Delivery balloon expansion of first- and second-generation DES topographically disturbs the polymer surface and can cause detachment of microparticles which can embolise in vivo. Each is functionally related to the specific polymer but not to expansion condition. The contribution of these effects to restenosis, thrombosis, and microvascular and endothelial dysfunction should be pursued through coordinated physiological and clinical studies.
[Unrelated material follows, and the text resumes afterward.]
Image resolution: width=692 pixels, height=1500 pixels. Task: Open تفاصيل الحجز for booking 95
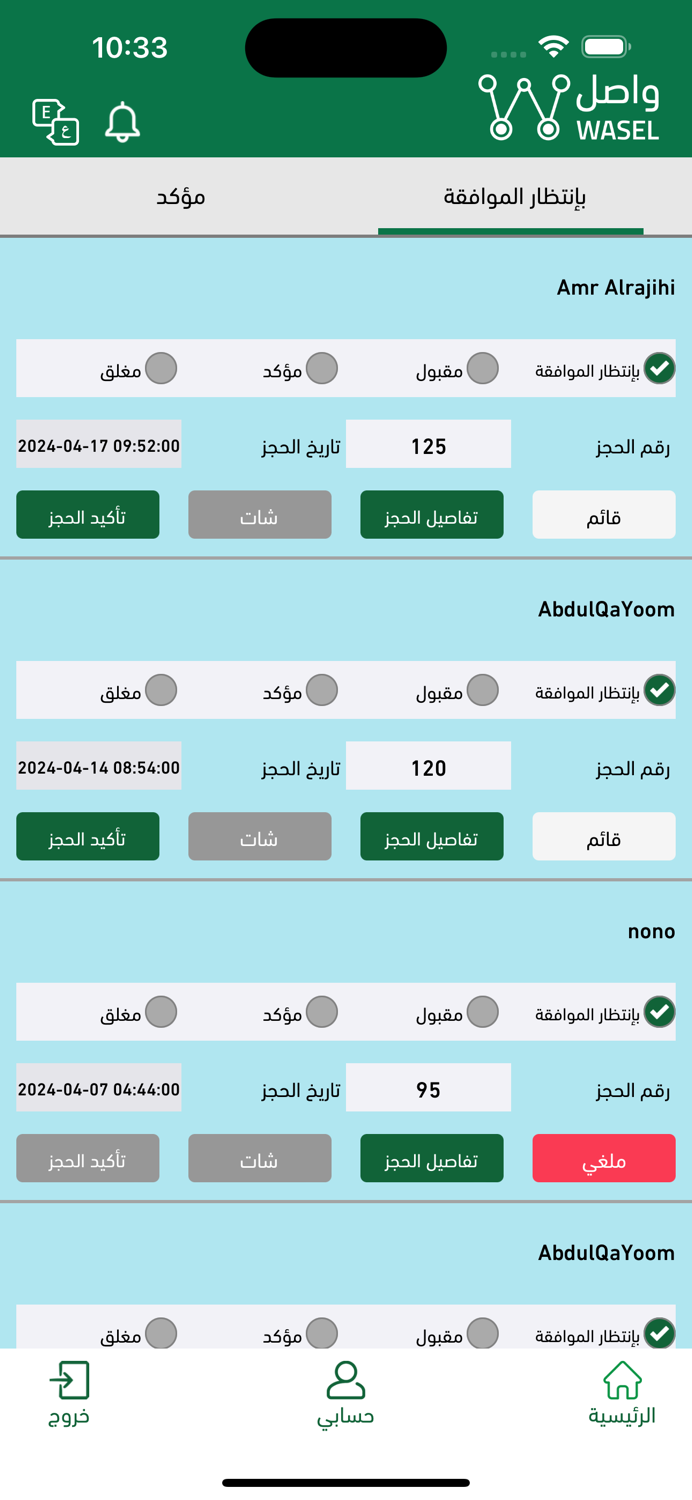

Additionally, in accordance with the spirit of the European Medicines Agency (EMA) guidelines46 and the FDA DES Draft Guidance for Industry32, more specific and quantitative results of polymer disturbance and microparticle detachment from manufactures of first-, second-, and third-generation DES should be made available to practising interventional cardiologists. These measures together could translate into improved patient outcomes and decreased costs.

Acknowledgements

The authors wish to thank Bram Zuckerman, MD, Ashley Boam, MSBE, and Andrew Farb, MD, of the Center for Devices and Radiological Health, FDA, Rockville, MD, USA, for sharing their insights and for reviewing the preliminary manuscript. The authors also thank Jonathan McCall, MS, for providing editorial assistance with this article as part of his regular duties as a medical editor employed by the Duke Clinical Research Institute, Durham, NC, USA.

Funding

University of Florida Gatorade Fund.

Conflict of interest statement

Harry R. Phillips III, MD: ownership interest; significant; Abbott Laboratories. The other authors have no conflicts of interest to declare.